Osho on Empty Mind and Meditation

Osho – Without meditation one is bound to live in misery. One can cover it up, one can find a few consolations, one has to find a few consolations otherwise life would be intolerable. One has to remain occupied so that one does not feel the inner emptiness. And people find a thousand and one occupations just to keep themselves engaged. They are very much afraid to be left alone, to be left empty.

These are the people who have invented the proverb that an empty mind is the devil’s workshop. It is not so. The empty mind is the only door to god. The mind which is continuously occupied with thoughts is the devil’s workshop. Out of an empty mind no harm has ever happened. Adolf Hitler is not an empty mind, neither is Joseph Stalin, nor is Alexander the Great, nor Ivan the Terrible. These are people full of thoughts, great thoughts of changing the whole world, of bringing a revolution.

Buddha is an empty mind, Lao Tzu is an empty mind.

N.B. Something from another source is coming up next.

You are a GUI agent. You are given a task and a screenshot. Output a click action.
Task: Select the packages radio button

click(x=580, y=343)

And out of these empty people — Buddha, Lao Tzu, Basho — god has been experienced. They have been able to sing songs of joy. Their life is a festival, a festival of lights; their life is a continuum of celebration.

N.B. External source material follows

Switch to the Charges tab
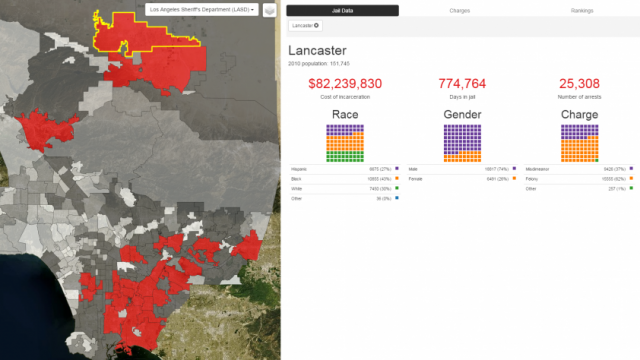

Meditation means making the mind empty, empty of all thoughts, discarding all thoughts, remembering that ‘I am not these thoughts,’ that ‘I am separate,’ that ‘I am just a watcher, a watcher on the hills, looking at the valley.’ Creating a distance between the thoughts and your awareness is the whole process of meditation.

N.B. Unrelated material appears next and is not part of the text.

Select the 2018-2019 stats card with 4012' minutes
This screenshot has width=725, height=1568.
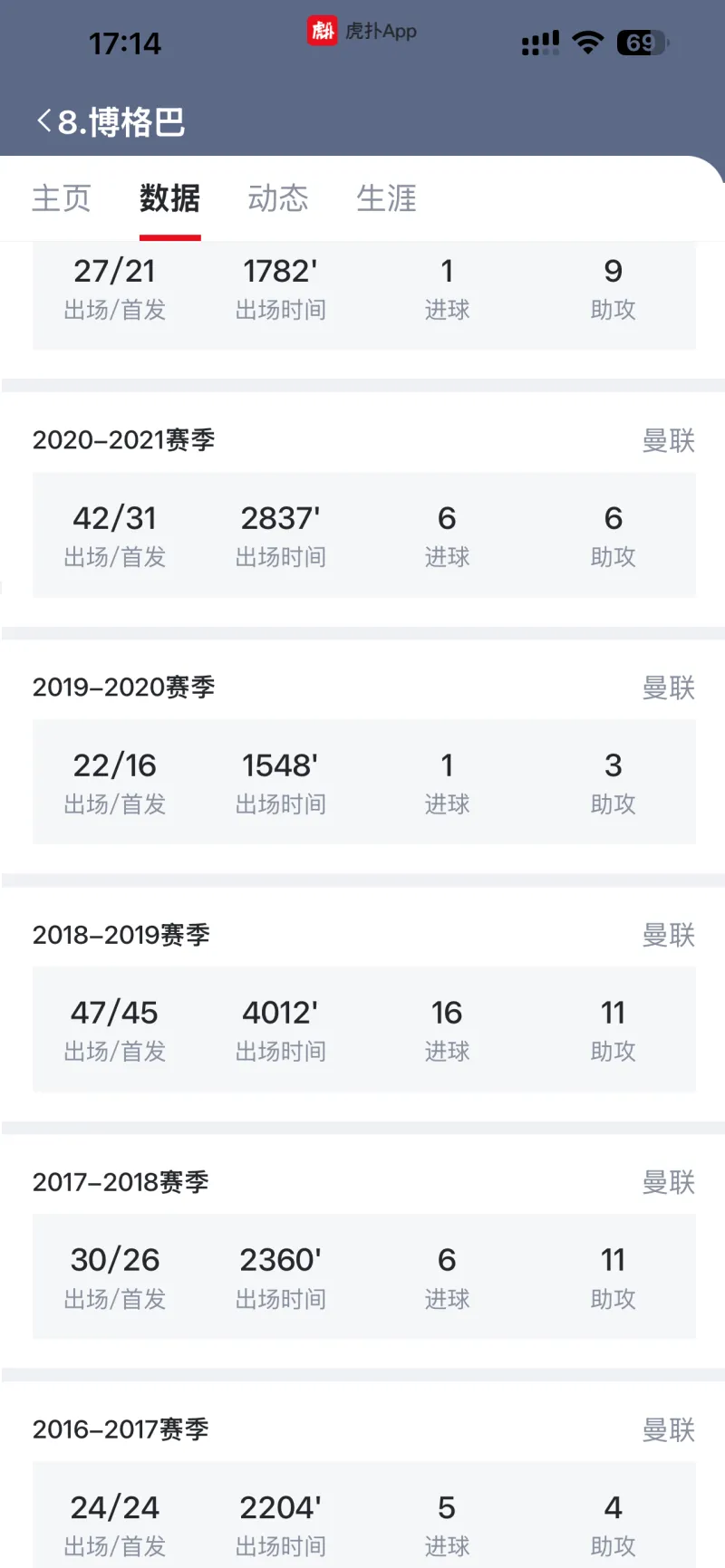tap(363, 1029)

The more distance there is, the better, because when the distance is great you cannot feed those thoughts and they start dying of their own accord. They need your co-operation, your continuous co-operation. And meditation means withdrawing your co-operation, you are not fighting with the thoughts, you are allowing them to move, to have their life, but you are no more co-operating, no more nourishing them, no more getting identified with them. And as you become unidentified, Just a watcher on the hills, they start dying.

They are no longer getting any feedback, they are no longer invited guests. They start turning away. A moment comes when the mind is utterly empty — and that is the moment when the heart explodes into songs, because songs need space and the mind is taking up the whole space with all kinds of junk and furniture, rotten furniture. But people are such that they call rotten furniture antique. They go on collecting antiques. The more rotten it is, the more old it is, the more valuable. And the mind is full of all kinds of nonsense — relevant, irrelevant, contradictory. Nothing has to be chosen out of the mind, all has to be categorically rejected: I am not it.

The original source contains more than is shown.